Wer im Überwinterungshafen Kurs auf das Wachgebäude der Wasserschutzpolizei nimmt, kann kurz vorher bei Clipper festmachen. Das Grundstück mit dem Vereinsgebäude und dem Schwimmponton ist bei den Vereinsmitgliedern im Laufe der Jahre auch nicht ohne Namen geblieben. Von „Mississippi“ ist die Rede. Aber wie es zu dieser Ortsbezeichnung gekommen ist, kann Jens Biederer nicht erklären.

Mississippi im Überwinterungshafen lautet seit Kurzem die Adresse der beiden Clipper-Traditionssegler „Seute Deern“ und „Amphitrite“. Sie haben am Schwimmponton angelegt, werden dort während der Wintermonate technisch und optisch wieder flott gemacht und auf die kommende Segelsaison vorbereitet.

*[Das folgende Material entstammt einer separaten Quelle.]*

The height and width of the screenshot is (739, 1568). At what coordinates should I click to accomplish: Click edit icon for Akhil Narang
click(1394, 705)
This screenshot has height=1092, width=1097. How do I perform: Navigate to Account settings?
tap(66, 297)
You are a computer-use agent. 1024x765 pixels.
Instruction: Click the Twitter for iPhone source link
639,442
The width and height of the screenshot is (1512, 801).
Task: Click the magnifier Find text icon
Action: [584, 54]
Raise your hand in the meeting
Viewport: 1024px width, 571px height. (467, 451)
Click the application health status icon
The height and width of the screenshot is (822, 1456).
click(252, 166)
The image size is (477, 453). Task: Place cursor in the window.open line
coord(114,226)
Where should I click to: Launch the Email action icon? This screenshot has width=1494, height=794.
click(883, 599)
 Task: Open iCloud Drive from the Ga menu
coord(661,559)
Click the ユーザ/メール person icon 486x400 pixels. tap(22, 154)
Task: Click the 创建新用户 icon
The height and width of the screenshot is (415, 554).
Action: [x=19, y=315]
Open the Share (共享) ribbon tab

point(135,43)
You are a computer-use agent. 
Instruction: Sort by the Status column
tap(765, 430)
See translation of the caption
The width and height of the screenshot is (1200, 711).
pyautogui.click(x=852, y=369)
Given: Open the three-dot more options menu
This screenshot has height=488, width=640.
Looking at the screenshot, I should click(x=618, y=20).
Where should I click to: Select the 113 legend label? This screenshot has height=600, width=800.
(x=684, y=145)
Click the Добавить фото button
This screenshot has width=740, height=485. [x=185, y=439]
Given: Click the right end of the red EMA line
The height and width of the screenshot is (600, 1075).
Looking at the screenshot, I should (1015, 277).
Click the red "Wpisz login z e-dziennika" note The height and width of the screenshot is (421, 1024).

Das Quartett der Clipper-Traditionssegler ist mit dem Toppsegelschoner „Albatros“ komplett. Das 1942 in Hobro in Dänemark gebaute Schiff liegt derzeit in Svendborg bei seiner Hauswerft Peter Ring Anderson. Dorthin soll Mitte April auch die Seute Deern gebracht werden, weil noch Arbeiten am Unterwasserschiff nebst Inspektionen anstehen. Die Seute Deern, ein Zweimaster mit Gaffelketsch-Takelung, war 1939 auf der Werft gebaut worden.

Noch wird aber in Harburg an Bord der mit Planen abgedeckten Amphitrite und Seute Deern fleißig gearbeitet. „An Bord gibt es immer was zu tun“, sagt Katharina Zinner. Sie ist gebürtige Berlinerin, 33 Jahre alt, und arbeitet als Lehrerin an der Berufsfachschule für Sozialpädagogik in Harburg. Über eine Freundin und eine Klassenfahrt ist sie zum Verein Clipper gekommen. Sie lässt sich derzeit zur Steuerfrau ausbilden und nutzt jede freie Stunde, um sich an Bord nützlich zu machen. Sie teilt auch Freiwillige ein, die am Mississippi nach nützlicher Freizeitbeschäftigung suchen.

Die 20 Jahre alte Vanessa Paschka, Elektrotechnik-Studentin an der Technischen Universität Hamburg Harburg, zählt zu den Freiwilligen. „Ich bin seit einem Jahr Mitglied des Vereins und habe schon eine Überführungsfahrt der Seuten Deern von Svendborg nach Harburg mitgemacht“, sagt sie. Auch sie nutzt jede freie Stunde, um an Bord zu arbeiten. Das Steuerrad benötigt eine frische Lackierung und muss zuvor glatt geschmirgelt werden. Auch das Tauwerk hat eine Überholung nötig. Katharina Zinner ist bereits erfahren im Spleißen der Taue.

Dass die Clipper-Traditionssegler so gut in Schuss sind ist auch einer Gruppe bereits etwas älterer Männer zu verdanken, die sich während der Wintermonate aus Leidenschaft um den Erhalt der Schiffe kümmern. Die etwa 20 Männer haben in der Mehrzahl früher auf Werften im Hamburger Hafen gearbeitet, als Schlosser, Tischler, Maler und nicht zuletzt als Kesselschmiede. Hans Kruppa, 70, hat früher bei Blohm und Voss gewirkt, Addi Backer, 76, war Schlosser, Peter Brückner, 75, war Schiffsingenieur bei der Howaldt Werft und Peter Schmachtel, 68, war als Elektro-Ingenieur Berufsschullehrer. „Die Arbeit an den Schiffen bereichert mein Leben im Ruhestand“, sagt Kruppa, „unsere Frauen unterstützen uns auch. Sie sind an Wochenenden oder auch im Urlaub häufig dabei.“ Einmal im Jahr gibt es für die Helfer einen Törn auf der Ostsee, wo die Seute Deern, die Amphitrite, die Albatros und die Johann Smidt während der Sommermonate mit Klassenfahrten überwiegend anzutreffen sind. Im Vereinshaus Mississippi oder an Bord der Schiffe können von weit angereiste Helfer übernachten. Im Vereinshaus gibt es Schlaf- und Waschräume, Werkstätten, eine Küche und einen Aufenthaltsraum mit prächtigem Hafenblick.

Der Verein ist auf ehrenamtliche Unterstützung und Spenden angewiesen, erklärt Vereinssprecher Jens Biederer. Der Jahresbeitrag für Erwachsene beträgt 90 Euro. Der Beitrag für einen Tagestörn liegt bei 85 Euro. Reiseteilnehmer werden als Vereinsmitglieder geführt. Derzeit liegt die Zahl der Vereinsmitglieder bei 4000.